PROBLEM:
Take the lines in the listing below from the line with "You are a GUI" up to and including the line with "Task: Click the Add Shot button" and set them down exactly, skipping pictures and adding nothing.
===== INFORMATION =====
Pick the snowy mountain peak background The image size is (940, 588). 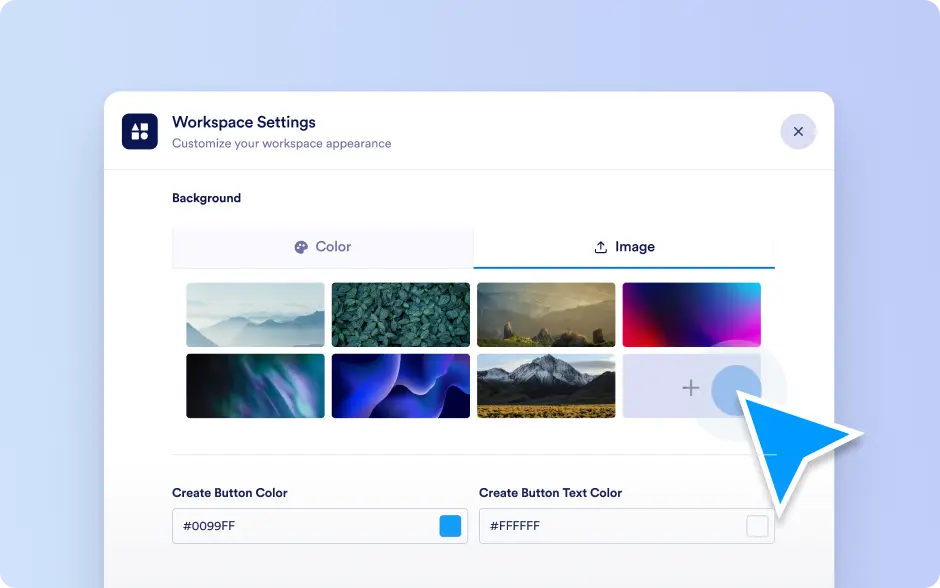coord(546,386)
=====
===== INFORMATION =====
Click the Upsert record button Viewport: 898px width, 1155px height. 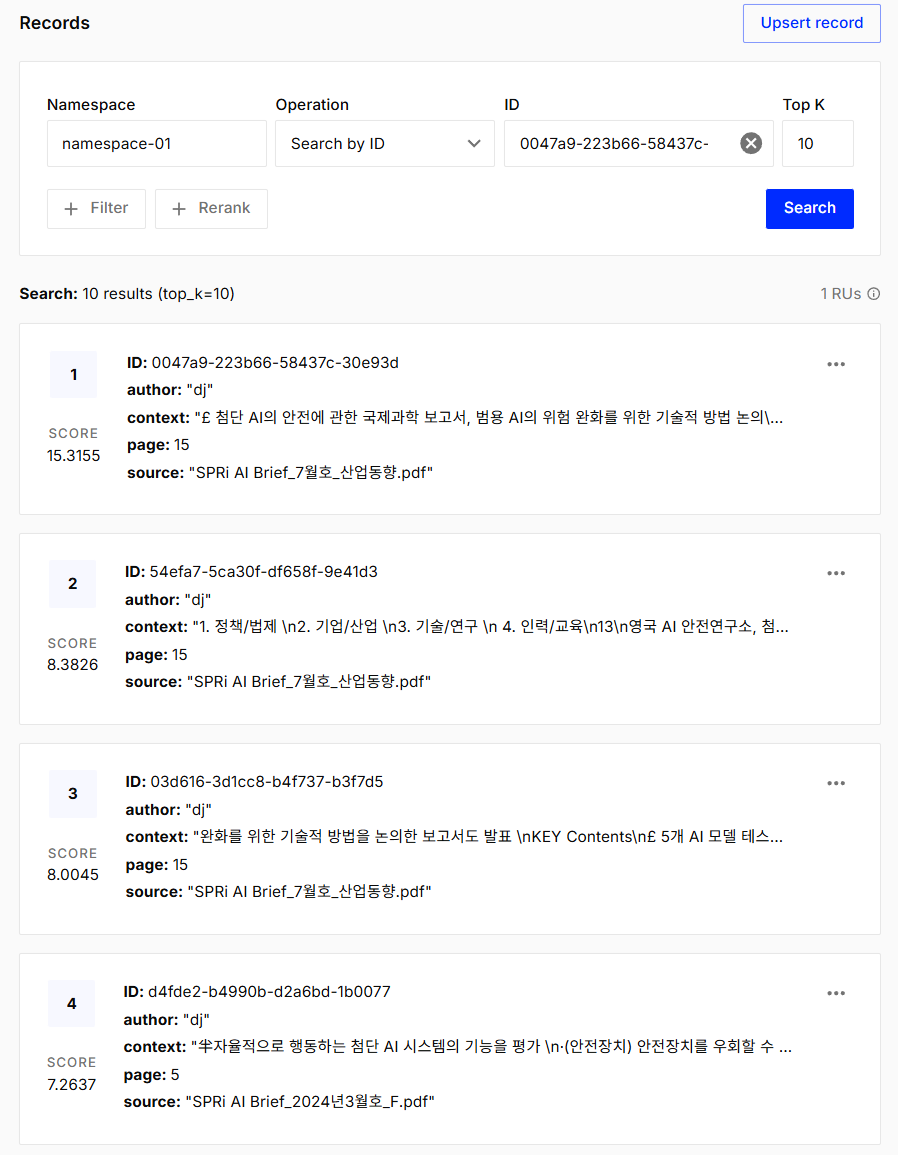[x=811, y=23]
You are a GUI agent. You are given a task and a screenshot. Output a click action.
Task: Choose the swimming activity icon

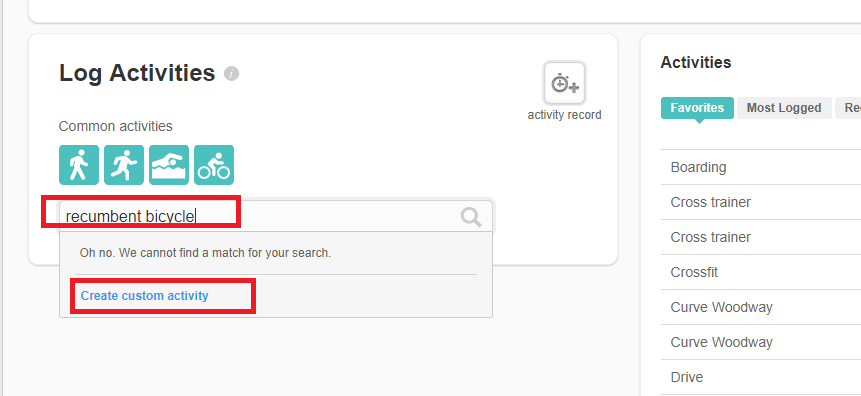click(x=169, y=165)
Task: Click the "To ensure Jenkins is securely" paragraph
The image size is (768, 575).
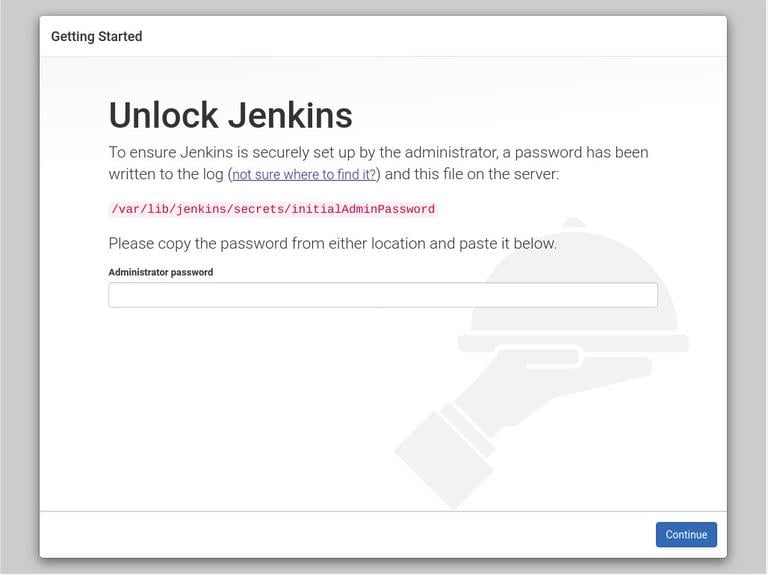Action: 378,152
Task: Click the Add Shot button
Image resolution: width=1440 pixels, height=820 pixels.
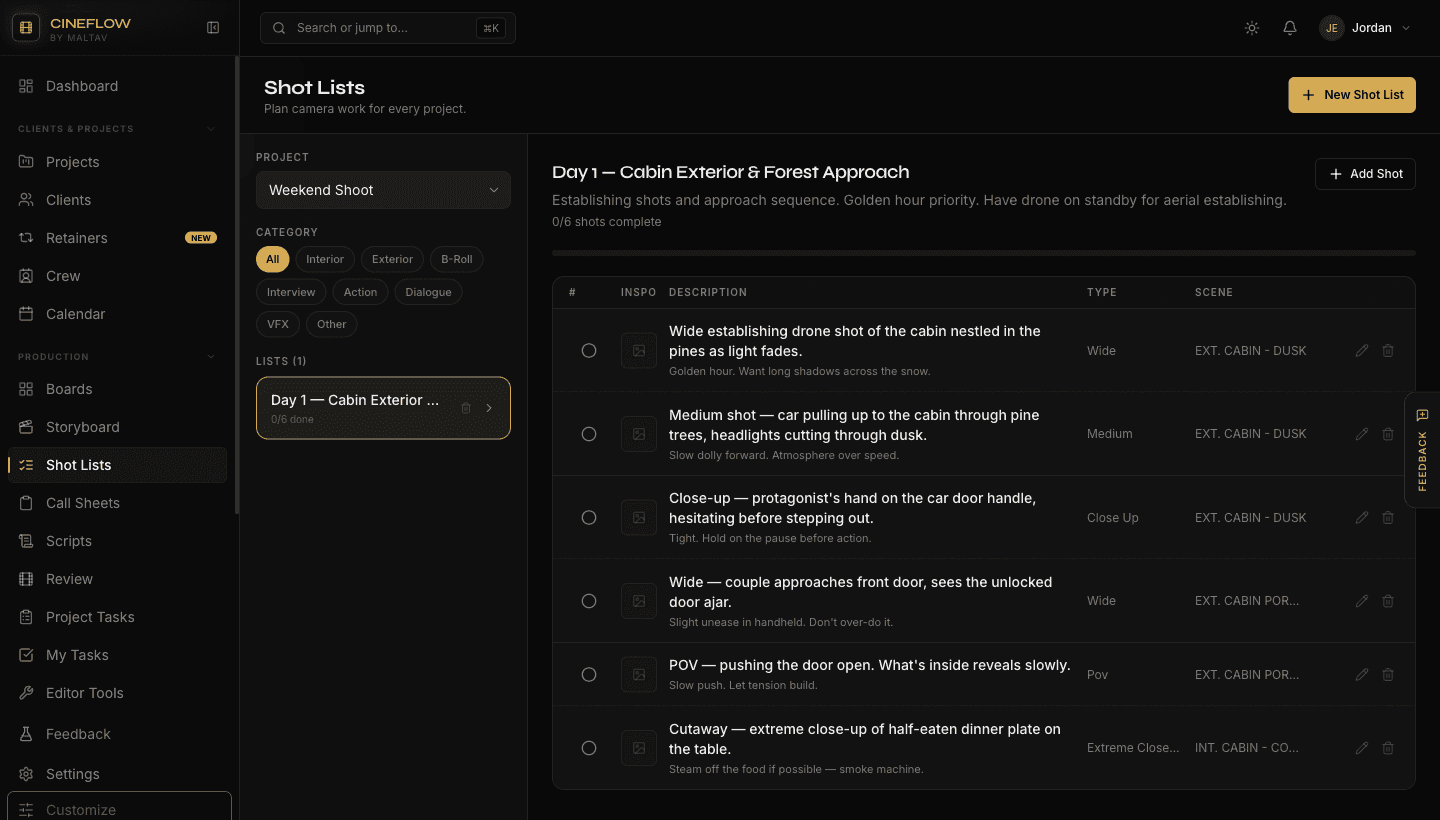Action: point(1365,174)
=====
WRITTEN RESPONSE:
You are a GUI agent. You are given a task and a screenshot. Output a click action.
Task: Choose the swimming activity icon

click(x=169, y=165)
Task: Click the "To ensure Jenkins is securely" paragraph
The image size is (768, 575).
Action: 378,152
Task: Click the Add Shot button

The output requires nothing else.